Fret Less
To banish worries, put stressors on paper. Writing them down and stashing the note in a "worry jar" (or a drawer) makes it easier to compartmentalize and move on, says Andrea Bonior, Ph.D., a psychologist in Washington, D.C. Limiting anxiety is healthy. A surfeit of the stress hormone cortisol may lead to chronic pain, depression, cognitive issues and even heart problems, potentially shortening your life. Not to mention that constant worry is no fun.
Keep Your Sunny Side Up
Optimists live longer, plain and simple. In a 15-year study of more than 100,000 women, cheery types were 14 percent less likely to die in an eight-year period than gloomy gals were, the National Institutes of Health Women's Health Initiative finds. To change your thinking, visualize a happy moment: "Imagining yourself in a hammock on the beach can have an immediate, relaxing effect on the body that makes it more difficult to stay focused on the negative," Bonior says.
If All Else Fails, Take a Nap
When life starts getting you down, catch 40 winks. If you're stressed out, a 45-minute daytime snooze may lower your blood pressure, a study from Allegheny College reports. Siestas also help you catch up on much-needed sleep. That's crucial, because chronic sleep deprivation can cause aging at the cellular level. So give yourself permission to nap like a kid. We predict you'll start feeling like one, too.
Your Relaxation Rx
Which mind/body treatments have the most rock-solid science backing them up? Brent Bauer, M.D., director of the Complementary and Integrative Medicine Program at the Mayo Clinic in Rochester, Minnesota, provides the big picture.
For:
Back pain Try: Yoga
For:
High cholesterol Try: Qigong
For:
Depression Try: Music therapy, qigong, yoga
For:
Eating disorders Try: Meditation, yoga
For:
Fertility Try: Visualization, yoga
For:
Heart health Try: Deep breathing, qigong, yoga
For:
Immunity Try: Breathing, chants, meditation, qigong
For:
Insomnia Try: Acupuncture, visualization, yoga
For:
Joint pain Try: Music therapy, qigong, yoga
For:
Migraines Try: Acupuncture, yoga
The Science
The latest cutting-edge research proves your mind can heal your body. Here's how:
Your body dials down stress. Dr. Benson's research has found that mind/body practices—meditation, yoga, tai chi, deep breathing, visualization—all elicit the relaxation response, quelling the release of stress hormones cortisol and adrenaline. Your heart slows, blood pressure falls and digestion eases.
Your immunity soars. The relaxation response causes cells to release micropuffs of nitric oxide, a gas that dilates blood vessels and stabilizes the immune system, Dr.
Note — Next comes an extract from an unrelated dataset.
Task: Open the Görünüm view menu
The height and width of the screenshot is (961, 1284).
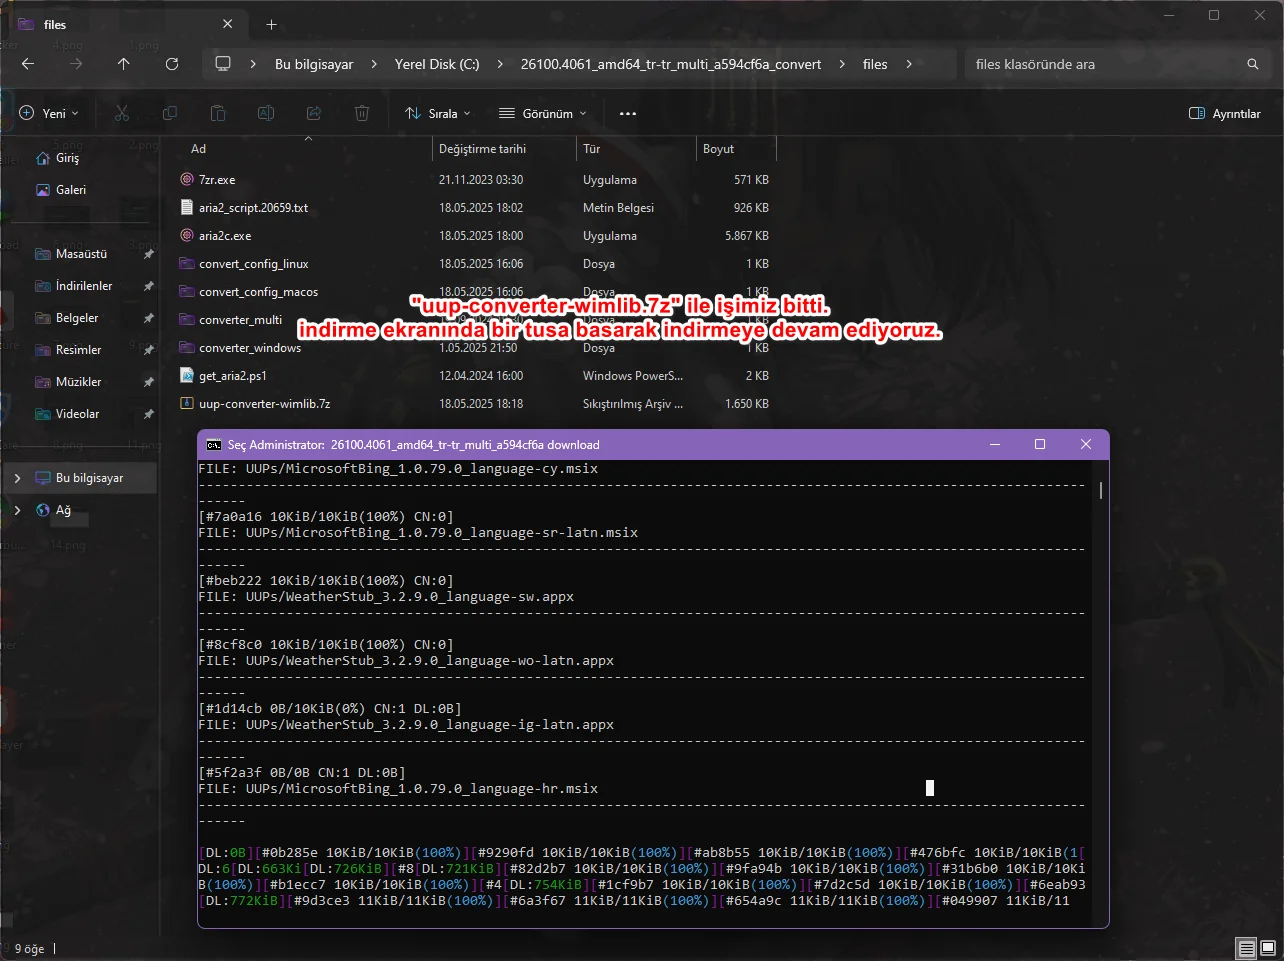Action: [x=543, y=113]
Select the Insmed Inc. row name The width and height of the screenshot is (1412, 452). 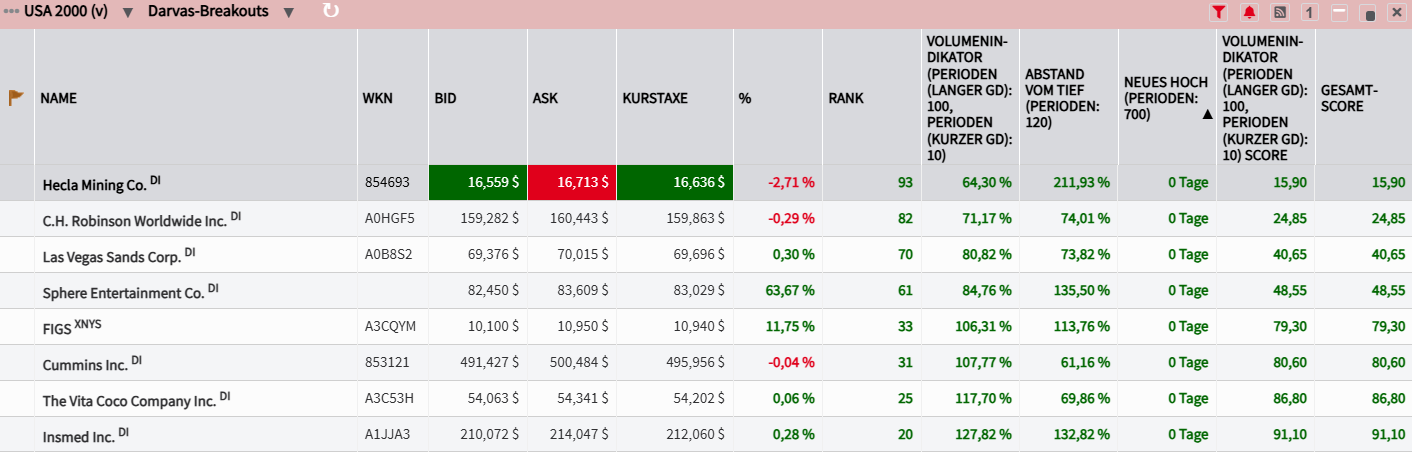coord(78,436)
Benson reported in Medical Science Monitor. Mind/body methods worked as well as drugs designed to do the same thing, without the side effects.
Your brain grows. As you get older, your brain begins to shrink. But in a study in NeuroReport, researchers discovered that the prefrontal cortex and the anterior right insula, areas linked to attention and sensory processing, were thicker and more robust in those who meditate. "It's like exercise for the brain, making it stronger," says Rick Hanson, Ph.D., a neuropsychologist in San Rafael, California, and author of Buddha's Brain.
Your genes change. Here's the real slap-your-forehead news: In a study in PLoS ONE, Dr. Benson compared the genes of 38 people, half of whom meditated regularly and half of whom never did. Controlling for other factors, he found that genes associated with stress-related illness behaved differently in the two groups. "These genes control not only stress but also premature aging and inflammation," he says. It seems meditators' genes were essentially telling their body to stress less and age more slowly.